= I Come for to Sing =

I Come for to Sing was a folk music revue performed by Chicago musicians and singers Win Stracke, Big Bill Broonzy and Lawrence Lane. The program was narrated by Studs Terkel. I Come for to Sing ran successfully for more than ten years, touring colleges and clubs throughout the United States, with the bulk of the activity taking place in the Midwest. Most notably, the show ran for more than a year at the now defunct Chicago jazz club, The Blue Note.

In a 2007 article in the Chicago Tribune, Terkel remembered his years with I Come for to Sing,

In the late 1940s and early 50s, Win and I, plus Big Bill Broonzy and Larry Lane visited universities throughout the country. It was a program of folk songs with different epochs. Win sang frontier ballads, Big Bill sang a black man's blues and Larry Lane sang Elizabethan ballads. I was the narrator. It was received with great amazement and enthusiasm. We often crossed paths with Pete Seeger and The Weavers, who were of course, masters of the milieu.
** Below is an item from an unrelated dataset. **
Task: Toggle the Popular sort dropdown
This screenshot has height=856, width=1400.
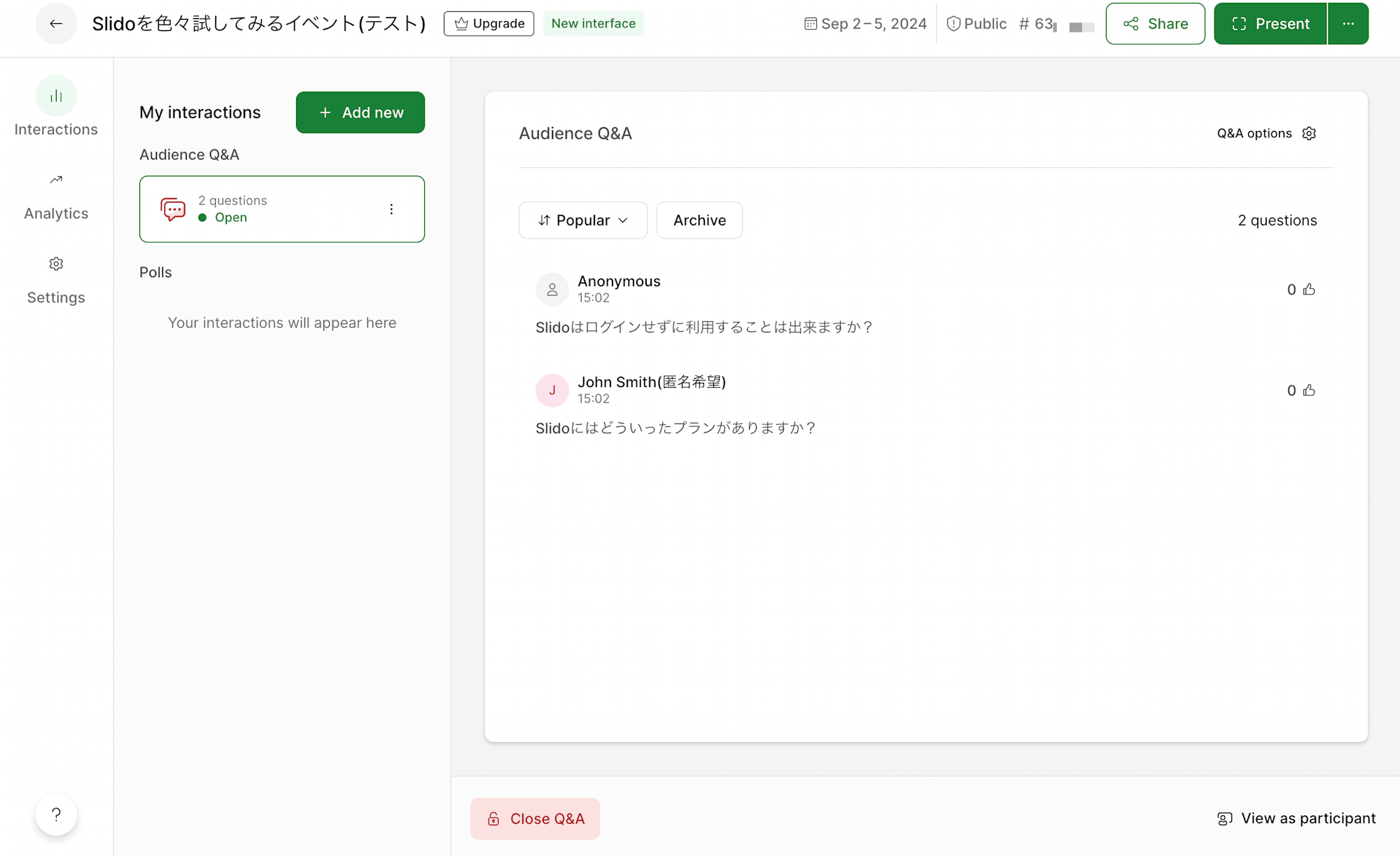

Cast members rotated in and out over the years and included banjo player Fleming Brown, pianist Chet Roble and other performers who happened to be available, but the format of the show remained constant. The narrator set the tone for the evening by reading some prose or poetry or adding commentary, and the musicians reflected on that theme by performing folk songs from different musical traditions.

It is notable as the meeting place for the founders of the Old Town School of Folk Music. The Old Town School also published a folk magazine with the same name from 1975 to 1987.